The specificity encoded by individual amino acids in MxA L4 provides a model to explain MxA recognition of multiple targets. Not only does the residue at 561 determine MxA antiviral specificity for THOV, but this specificity is also unperturbed by changes at distal or even neighboring amino acids that are also evolving under positive selection. This is intriguing since the MxA target interface is likely much broader than a single residue. Nonetheless, this finding does suggest a means by which MxA might maintain binding specificities to multiple targets. For example, whereas residue 561 may specify MxA specificity for THOV, other “hotspots” may coincide with distinct pathogen preferences that are independently specified. Moreover, other positively selected sites outside L4 may similarly act as specificity determinants for other viruses [24
]. Indeed, we predict that differences in MxA antiviral activity against non-orthomyxoviruses
could map outside L4.
The antiviral utility might be expected to be short-lived for proteins like MxA that recognize a specific target against rapidly evolving viruses.

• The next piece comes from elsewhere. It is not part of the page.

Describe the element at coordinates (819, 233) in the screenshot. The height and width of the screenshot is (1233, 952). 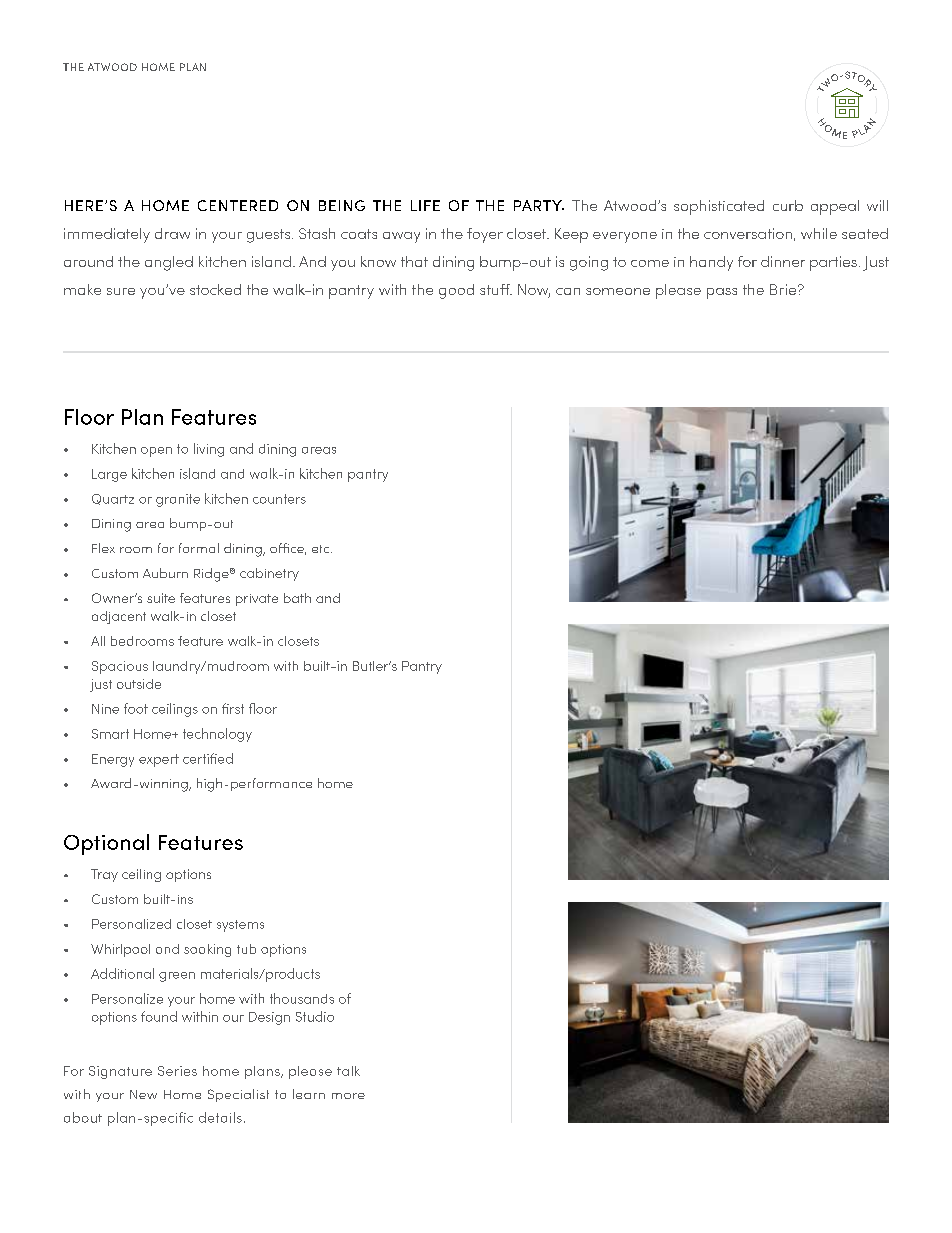
I see `while` at that location.
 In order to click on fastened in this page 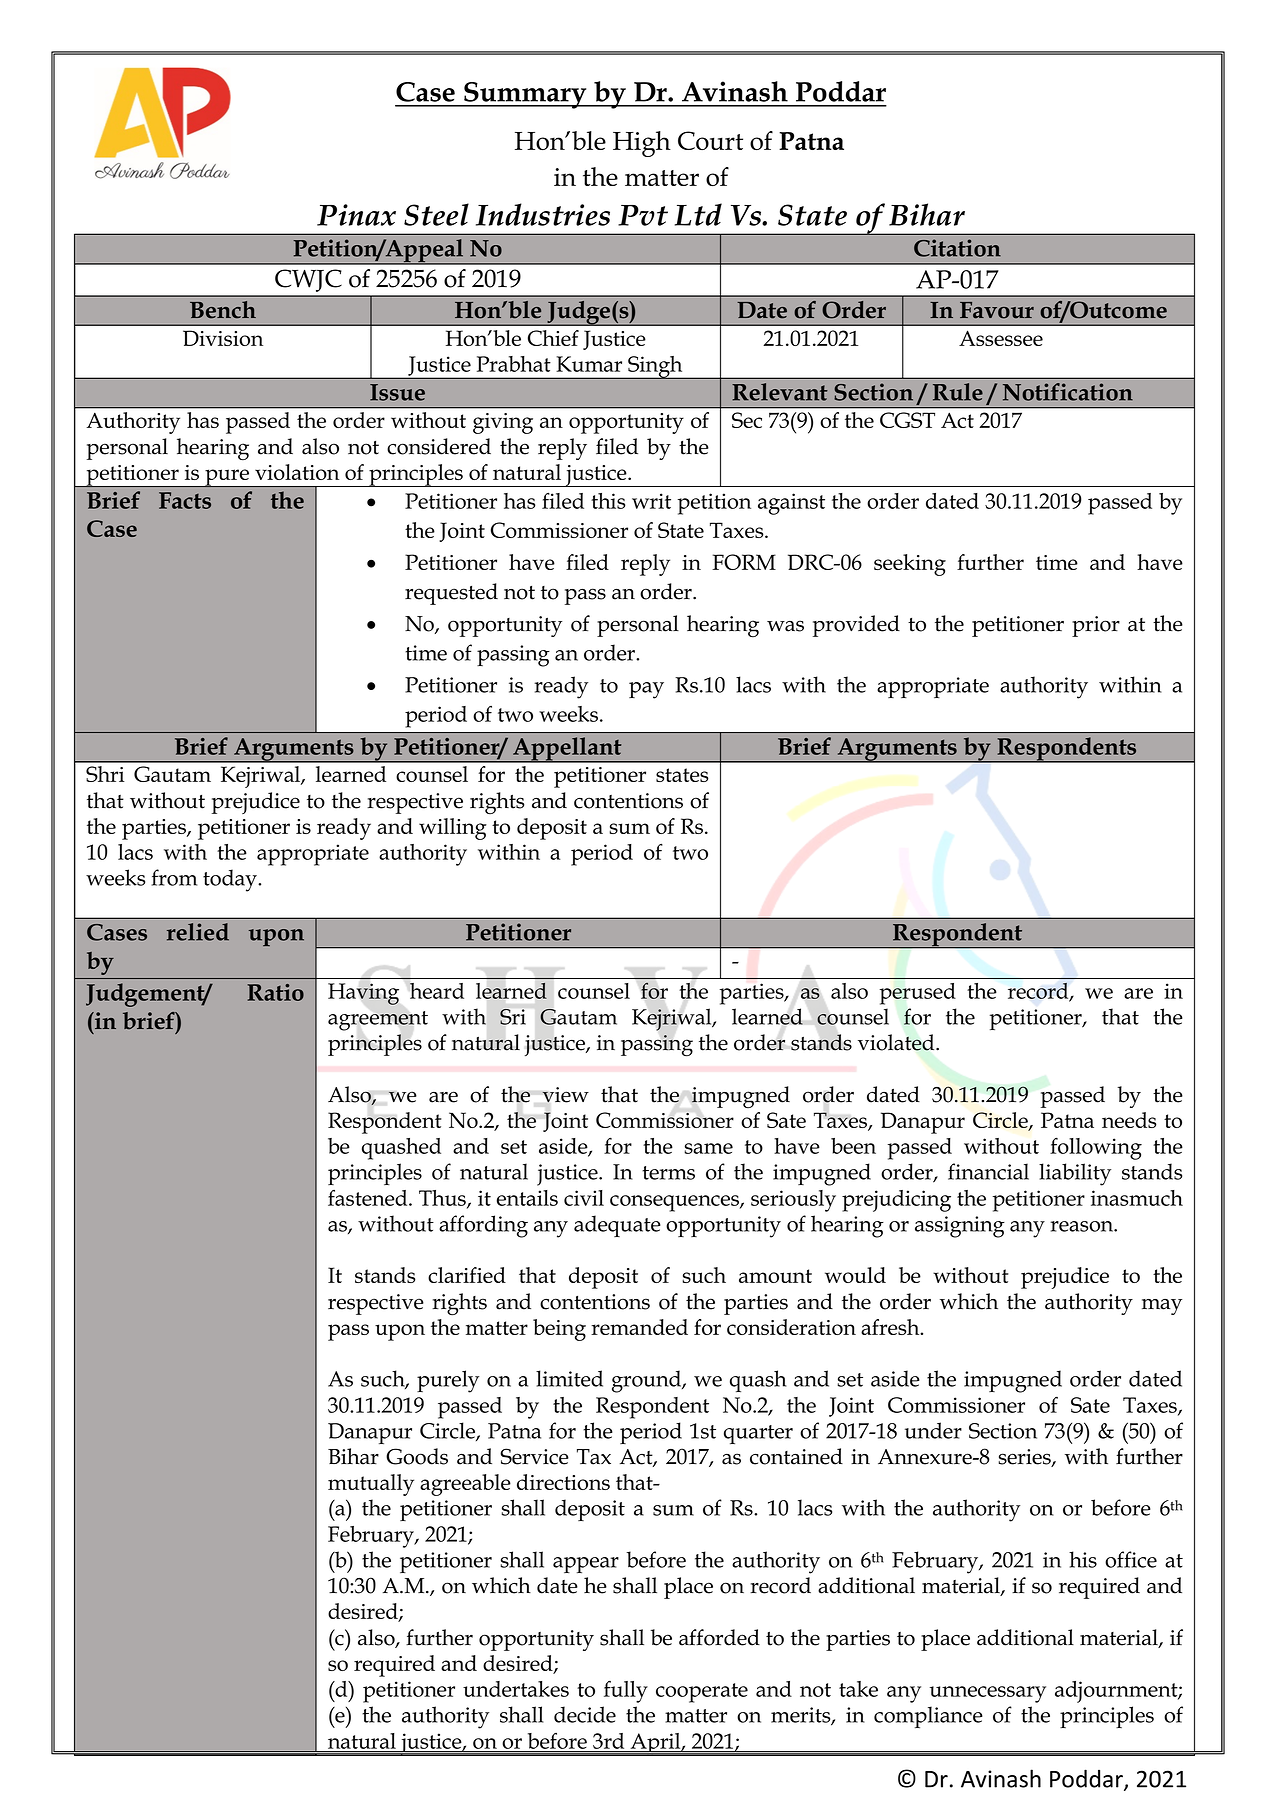, I will do `click(369, 1198)`.
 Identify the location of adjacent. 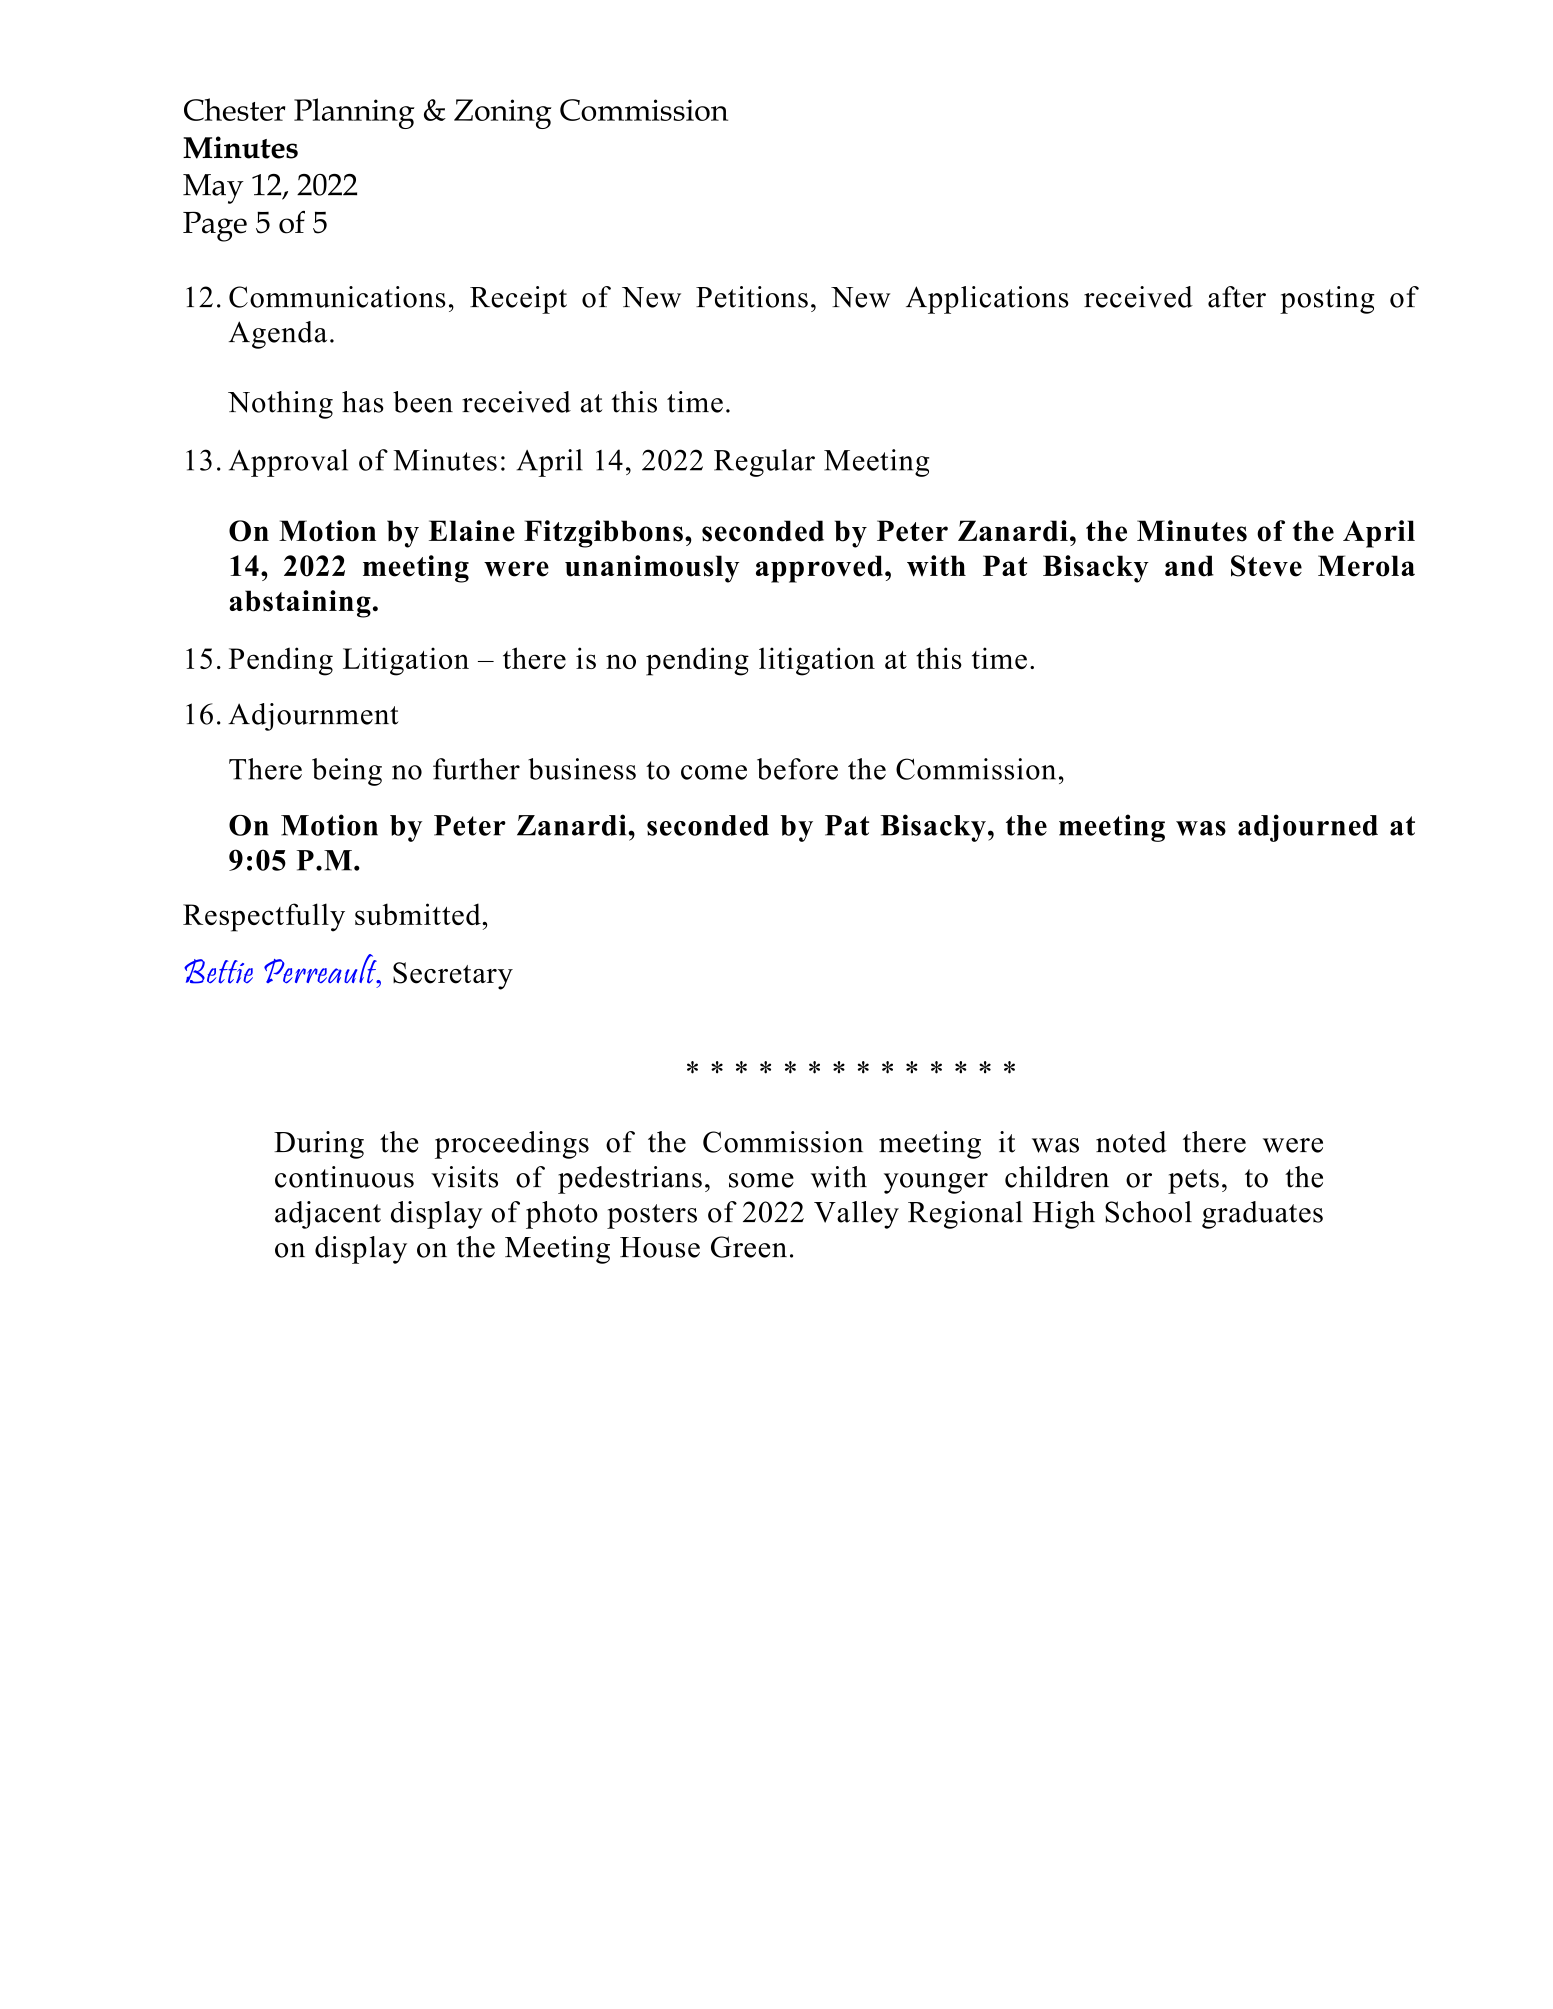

Insight into how MxA potentially circumvents this problem comes from the recent mapping of Mx-resistance residues on the influenza virus NP [6
]. Surface exposed residues were identified in the NP of human influenza viruses that were necessary and sufficient to confer protection against an Mx-sensitive avian H5N1 virus. Importantly, the number of residues required to gain Mx-resistance varied from 10 to four depending on whether amino acids were derived from the 2009 or 1918 pandemic H1N1 influenza virus strains. However, introducing MxA resistant mutations in the NP of avian H5N1 viruses caused significant attenuation of viral growth in the absence of MxA. Although this result is consistent with the more recent avian origin of the 1918 virus, it also highlights the possibility that several changes in the NP and the viral polymerase are required to epistatically compensate for compromised function in NP proteins that acquired MxA-resistance. Therefore, MxA evasion and efficient replication may independently shape the viral fitness landscape that constrains NP evolution and influences influenza virus host range. These studies suggest that the fitness cost to the virus that results from MxA evasion may narrow the gap in ‘evolvability’ between host and viral proteins (). It is possible that natural selection has honed MxA recognition onto those surfaces of the virus that are evolutionarily constrained by, for example, epistatic interactions. A similar strategy is utilized by viral antagonists that mimic highly constrained host proteins to subvert cellular processes [31
]. In this context, virus adaptation in an intermediate host, in which the NP protein is not under tight surveillance by MxA, may represent an important evolutionary transition stage in allowing enough NP variation to overcome MxA restriction via a single evolutionary transition ().